BRALING.COM, PURBALINGGA – Produk benang antih dari Desa Tumanggal, Kecamatan Pengadegan terus dikembangkan, demi meningkatkan nilai jualnya. Kini, produsen didorong produk olahan benang antih.

Kini, benang antih sudah diproduksi juga dalam bentuk tas, sepatu, hingga kain slayer. Pengembangan produk berbasis benang antih ini mendapat apresiasi Bupati Purbalingga.

“Sebelum ini, kita itu ndadak jualan ke Pekalongan untuk diolah menjadi kain. sehingga saya minta kepada kades untuk mengolah benang antih menjadi kain, dan kemudian dari kain diolah menjadi yang lebih memiliki nilai ekonomi,” kata Bupati Purbalingga, Dyah Hayuning Pratiwi.

“Saya perintahkan Disperindag untuk membantu alat tenun benang menjadi kain, dan kini sudah ada hasilnya,” kata Bupati Tiwi ketika di acara roadshow UMKM di Kecamatan Pengadegan, 27 Desember 2019.

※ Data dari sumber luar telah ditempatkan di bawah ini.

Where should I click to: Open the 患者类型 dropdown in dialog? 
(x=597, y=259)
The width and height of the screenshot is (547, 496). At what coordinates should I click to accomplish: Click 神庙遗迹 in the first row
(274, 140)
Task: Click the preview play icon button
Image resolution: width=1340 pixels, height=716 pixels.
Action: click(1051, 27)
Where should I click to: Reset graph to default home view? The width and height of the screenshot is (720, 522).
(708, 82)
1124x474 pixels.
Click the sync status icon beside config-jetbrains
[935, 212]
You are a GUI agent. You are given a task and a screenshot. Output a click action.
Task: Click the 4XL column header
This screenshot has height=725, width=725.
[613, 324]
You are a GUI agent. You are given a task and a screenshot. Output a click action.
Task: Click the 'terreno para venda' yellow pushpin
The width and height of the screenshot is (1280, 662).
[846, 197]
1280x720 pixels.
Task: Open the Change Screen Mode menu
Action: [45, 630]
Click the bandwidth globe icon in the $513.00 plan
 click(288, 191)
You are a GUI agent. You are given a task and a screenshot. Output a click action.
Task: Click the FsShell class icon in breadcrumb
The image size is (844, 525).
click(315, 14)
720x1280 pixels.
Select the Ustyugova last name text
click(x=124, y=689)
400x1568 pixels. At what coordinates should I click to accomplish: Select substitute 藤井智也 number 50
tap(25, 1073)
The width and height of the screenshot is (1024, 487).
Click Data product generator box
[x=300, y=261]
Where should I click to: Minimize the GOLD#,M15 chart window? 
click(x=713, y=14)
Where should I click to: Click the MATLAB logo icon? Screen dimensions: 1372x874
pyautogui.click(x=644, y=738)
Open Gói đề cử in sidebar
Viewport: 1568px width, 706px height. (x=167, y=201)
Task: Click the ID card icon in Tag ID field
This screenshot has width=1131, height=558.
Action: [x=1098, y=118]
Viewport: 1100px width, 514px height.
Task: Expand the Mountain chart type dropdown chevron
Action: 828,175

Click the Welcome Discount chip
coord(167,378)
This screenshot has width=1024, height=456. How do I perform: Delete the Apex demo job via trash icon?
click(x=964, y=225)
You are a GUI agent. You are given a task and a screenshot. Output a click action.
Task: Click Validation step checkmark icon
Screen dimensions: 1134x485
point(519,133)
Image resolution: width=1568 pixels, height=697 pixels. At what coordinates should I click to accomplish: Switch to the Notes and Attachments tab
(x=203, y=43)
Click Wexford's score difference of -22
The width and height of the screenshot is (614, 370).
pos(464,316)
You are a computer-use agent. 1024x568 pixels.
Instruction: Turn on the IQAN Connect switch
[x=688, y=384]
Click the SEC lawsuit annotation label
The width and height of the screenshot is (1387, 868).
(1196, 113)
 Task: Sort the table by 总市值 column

Salah satu perajin benang antih, Saeful Yuniarto berkata, sekarang ini terdapat 700 perajin benang antih dan tiga orang pembuat kain tenun dari benang antih dengan nama Kain Tumanggal.

“Untuk meningkatkan harga jual, saya membuat aneka barang dari kain tenun antih, seperti sepatu, tas wanita dan kain slayer sebagai penghangat badan,” tutur Saeful.

Selama ini pemasaran dilakukan melalui media sosial. Banyak pesanan dari luar daerah seperti Bali, Yogyakarta dan Jepara. Harganya juga cukup terjangkau, misalnya untuk kain slayer berukuran 60 x 20 cm, hanya dijual Rp 250.000.

Sebagai informasi Roadshow UMKM Kecamatan Pengadegan diikuti oleh sembilan stand dari masing-masing desa. Roadshow dibarengkan dengan pembagian santuanan bagi anak-anak yatim, piatu dan duafa, Orang Dengan Kecacatan Berat (ODKB) dan bantuan Kredit Mawar.